::: Dataset records

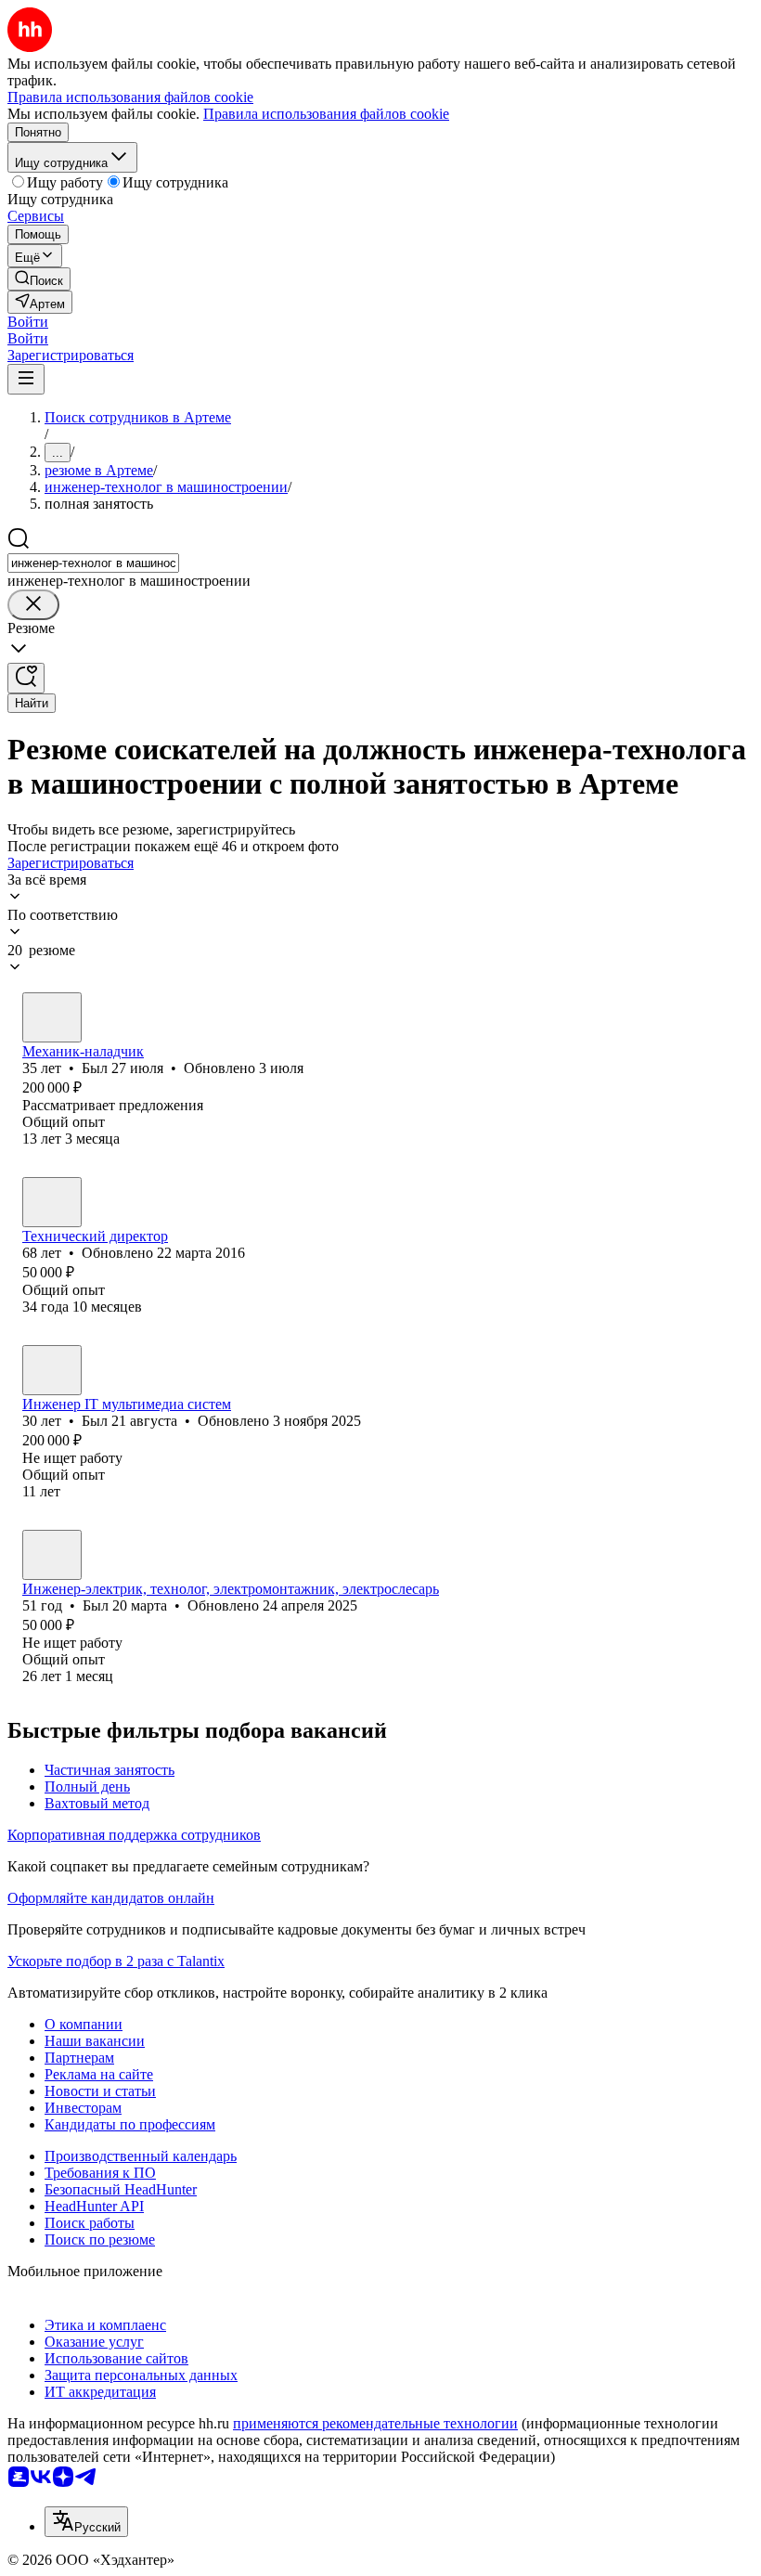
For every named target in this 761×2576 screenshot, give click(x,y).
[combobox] (93, 563)
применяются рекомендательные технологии (375, 2423)
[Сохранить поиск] (26, 678)
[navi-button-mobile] (26, 379)
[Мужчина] (52, 1017)
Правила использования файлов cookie (326, 114)
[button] (27, 322)
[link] (39, 279)
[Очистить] (33, 604)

::::::

- **What this task involves**
Excluding the pictures, transcribe each entry above word for word.

- **Written reply**
For every named target in this 761×2576 screenshot, give click(x,y).
[combobox] (93, 563)
применяются рекомендательные технологии (375, 2423)
[Сохранить поиск] (26, 678)
[navi-button-mobile] (26, 379)
[Мужчина] (52, 1017)
Правила использования файлов cookie (326, 114)
[button] (27, 322)
[link] (39, 279)
[Очистить] (33, 604)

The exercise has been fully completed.